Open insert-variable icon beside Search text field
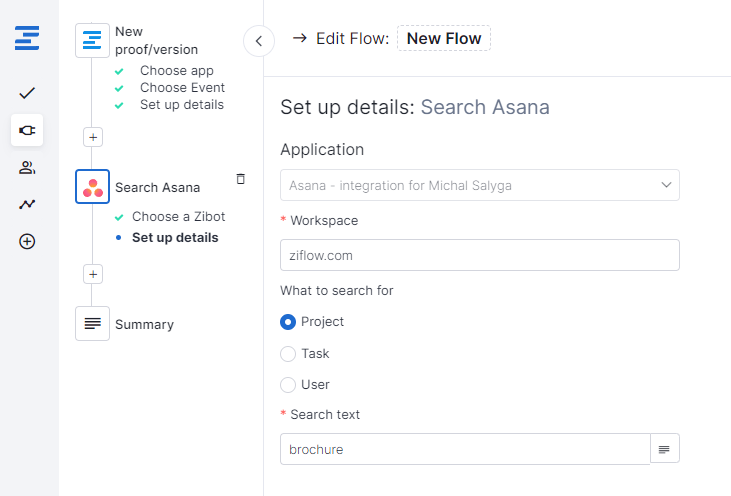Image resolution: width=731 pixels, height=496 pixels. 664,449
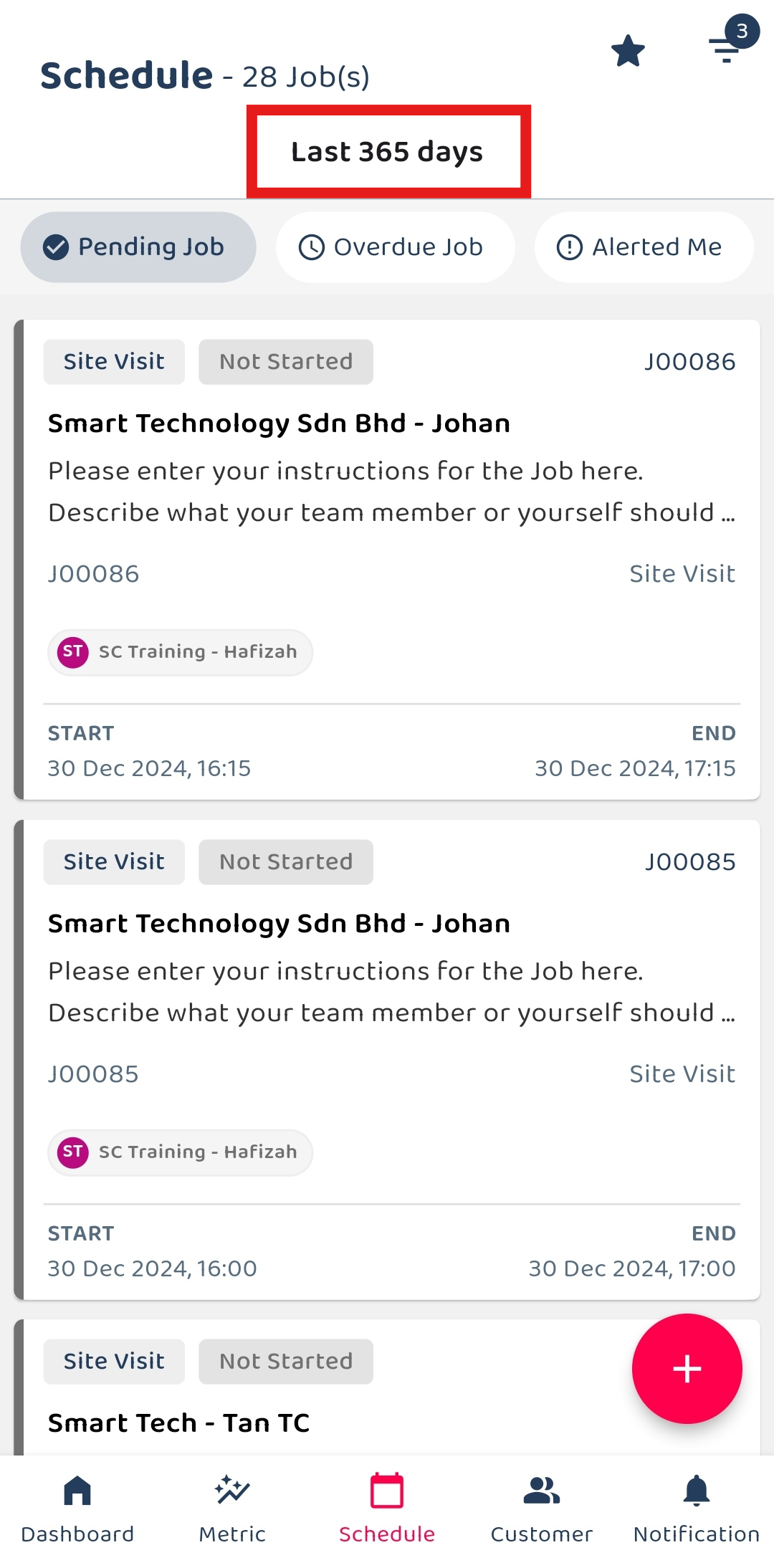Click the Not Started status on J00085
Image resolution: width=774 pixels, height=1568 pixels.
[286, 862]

──────

Problem. Without including any picture, print all of the entries above exactly.

Completed exercise.
Open insert-variable icon beside Search text field
Image resolution: width=731 pixels, height=496 pixels. 664,449
Click the Not Started status on J00085
Image resolution: width=774 pixels, height=1568 pixels.
[286, 862]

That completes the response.